Your instructions
Rewrite every line of the items below as a Markdown table with the columns "Row" and "Text", numbering the rows and omitting blank lines. Leave the pictures out of the answer.

Raw data
◇ ◇ ◇ ◇ ◇ ◇ ◇

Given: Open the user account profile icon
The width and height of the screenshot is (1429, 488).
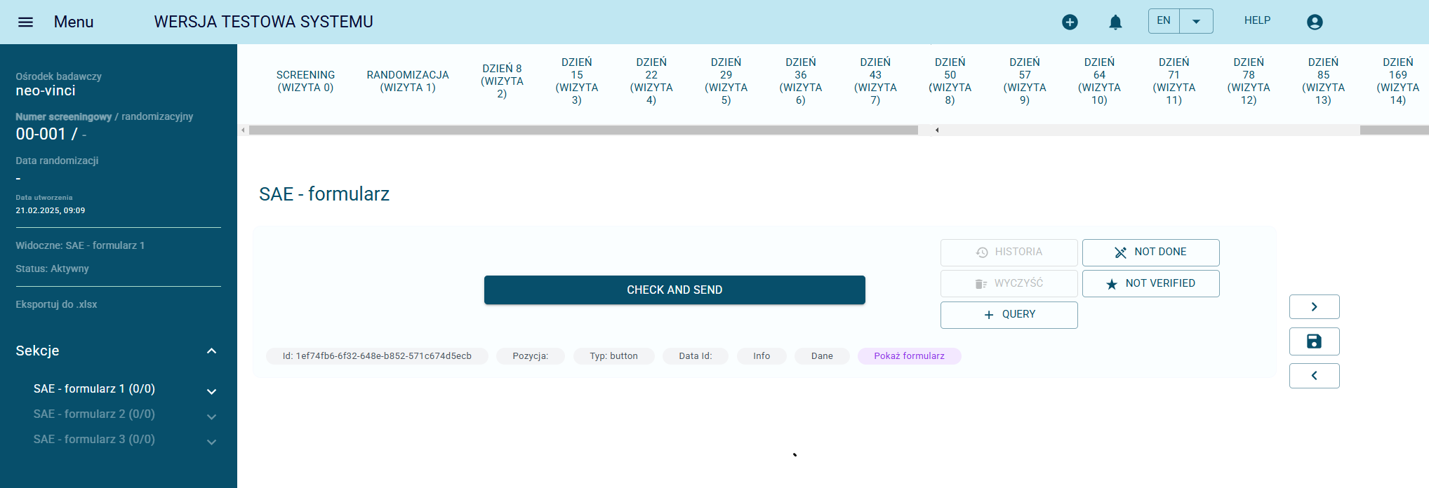Looking at the screenshot, I should click(1315, 22).
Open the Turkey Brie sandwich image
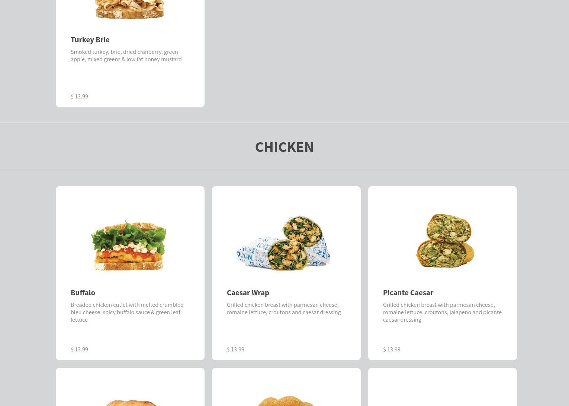The height and width of the screenshot is (406, 569). click(x=129, y=9)
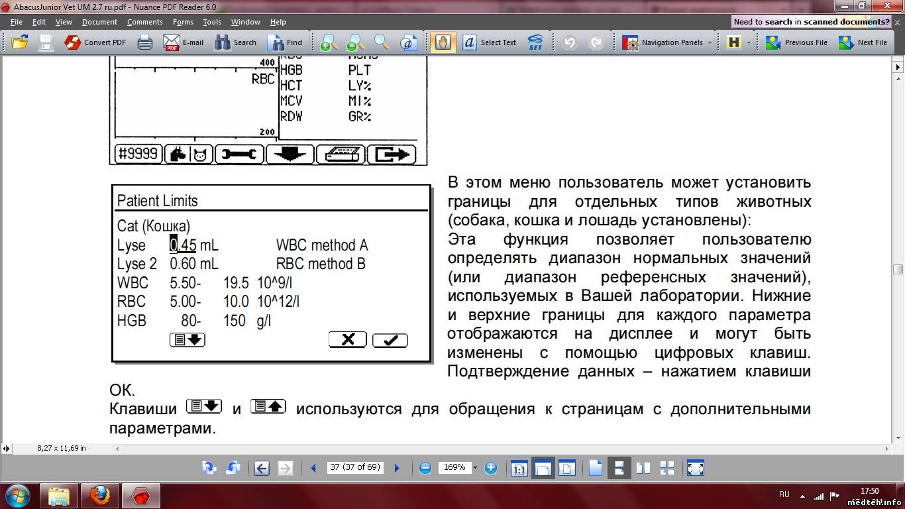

◇ ◇ ◇ ◇ ◇ ◇ ◇

Output of the exercise
| Row | Text |
|---|---|
| 1 | Given: Open the user account profile icon |
| 2 | The width and height of the screenshot is (1429, 488). |
| 3 | Looking at the screenshot, I should click(1315, 22). |
| 4 | Open the Turkey Brie sandwich image |
| 5 | The height and width of the screenshot is (406, 569). click(x=129, y=9) |